Last Friday one of the biggest crowds of the entire Egyptian revolution thronged to Cairo’s Tahrir Square to hear Sheikh Yusuf al-Qaradawi, one of the most influential Muslim clerics in the world—who on Monday called for the murder of Libya’s Gaddafi. The enthusiastic reception Qaradawi received, along with the barring of secular liberal Wael Ghonim from the same stage, were ominous signs that genuine democracy is not in the offing in Egypt .

With the Muslim Brotherhood almost certain to play a substantial role in the next Egyptian government, the 84-year-old Qaradawi, whom Der Spiegel described last week as “the father figure of Egypt’s Muslim Brotherhood,” looks to become more powerful than ever. Freedom-lovers should not be pleased: Although Qaradawi has been praised by Saudi-funded Islamic scholar John Esposito as a champion of a “reformist interpretation of Islam and its relationship to democracy, pluralism, and human rights,” numerous statements he has made demonstrate that he is anything but a “reformist” or a genuine champion of “democracy, pluralism, and human rights,” and he is, in fact, positively Hitlerian in his Jew hatred and bloodlust.

During the uprising against the Mubarak regime, a Muslim website published a chapter from Qaradawi’s book Laws of Jihad, including this passage: “One of the forms of jihad in Islam is jihad against evil and corruption within [the Islamic lands]. This jihad is crucial in order to protect society from collapse, disintegration, and perdition—for Muslim society has unique characteristics, and if these are lost, forgotten or destroyed, there will be no Muslim society.”

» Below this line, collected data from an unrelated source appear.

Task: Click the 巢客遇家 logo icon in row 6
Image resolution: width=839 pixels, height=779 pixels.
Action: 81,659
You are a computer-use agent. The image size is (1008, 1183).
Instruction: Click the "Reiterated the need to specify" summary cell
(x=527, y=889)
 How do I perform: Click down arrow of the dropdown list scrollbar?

In 2002, the Muslim Brotherhood asked him to take over as their leader, but he refused, probably because he saw the position as too small for him: Qaradawi’s renown is not limited to Egypt or even to the Middle East. He is an international figure, reaching 60 million Muslims weekly through his Al-Jazeera TV show, “Sharia and Life,” and touching countless more through his 120 published books (including his very popular Sharia manual, Al-Halal Wal Haram Fil Islam, that is, The Lawful and the Prohibited in Islam), his website IslamOnline.com (which publishes many of his fatwas), and his positions as president of the International Association of Muslim Scholars and the European Council for Fatwa and Research.

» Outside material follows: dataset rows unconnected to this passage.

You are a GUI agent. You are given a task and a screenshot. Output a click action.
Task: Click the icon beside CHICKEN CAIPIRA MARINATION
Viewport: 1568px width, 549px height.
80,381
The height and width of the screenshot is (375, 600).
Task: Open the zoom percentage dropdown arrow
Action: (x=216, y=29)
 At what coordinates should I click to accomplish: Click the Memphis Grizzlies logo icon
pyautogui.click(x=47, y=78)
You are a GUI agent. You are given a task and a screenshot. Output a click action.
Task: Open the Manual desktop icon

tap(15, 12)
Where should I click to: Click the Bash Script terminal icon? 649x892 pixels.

Former London Mayor Ken Livingstone welcomed Qaradawi to the city in 2004 and praised him repeatedly, despite the fact that during that visit Qaradawi explained to the BBC that suicide attacks against Israelis were not actually suicide at all, but “martyrdom in the name of God.” (Qaradawi has since been banned from Britain, and from the U.S.) That same year, 2,500 Muslim intellectuals denounced terrorism in a petition to the United Nations that labeled Qaradawi one of the “sheikhs of death” who justified murder. In January 2009, during a Friday sermon broadcast on Al Jazeera, he prayed that Allah would kill all the Jews: “Oh Allah, take this oppressive, Jewish, Zionist band of people. Oh Allah, do not spare a single one of them. Oh Allah, count their numbers, and kill them, down to the very last one.” He also declared: “Throughout history, Allah has imposed upon the people [Jews] who would punish them for their corruption. The last punishment was carried out by Hitler.”

Qaradawi has predicted that Islam will soon conquer Europe, but that this conquest will come not “by the sword but by preaching and ideology.” He also says that Muslims should obtain nuclear weapons. In 2004, he issued a fatwa calling for the killing of American troops in Iraq , and later expanded this authorization to include the killing of American civilian support personnel. He explained: “All of the Americans in Iraq are combatants, there is no difference between civilians and soldiers. … The abduction and killing of Americans in Iraq is a [religious] obligation so as to cause them to leave Iraq immediately.”

Qaradawi has also endorsed Islam’s traditional death penalty for apostasy, and is an advocate of the global caliphate, calling for the establishment of what he calls a “United Muslim Nations” as a counterweight to Western political power worldwide.

Although his perspective is gaining more influence as the Muslim Brotherhood increases its power in Egypt, this goal may not be any closer to fruition. Nonetheless, as Qaradawi’s star continues to rise in Egypt, the violence that he tells his followers is divinely sanctioned in pursuit of that goal is certain only to grow in ferocity.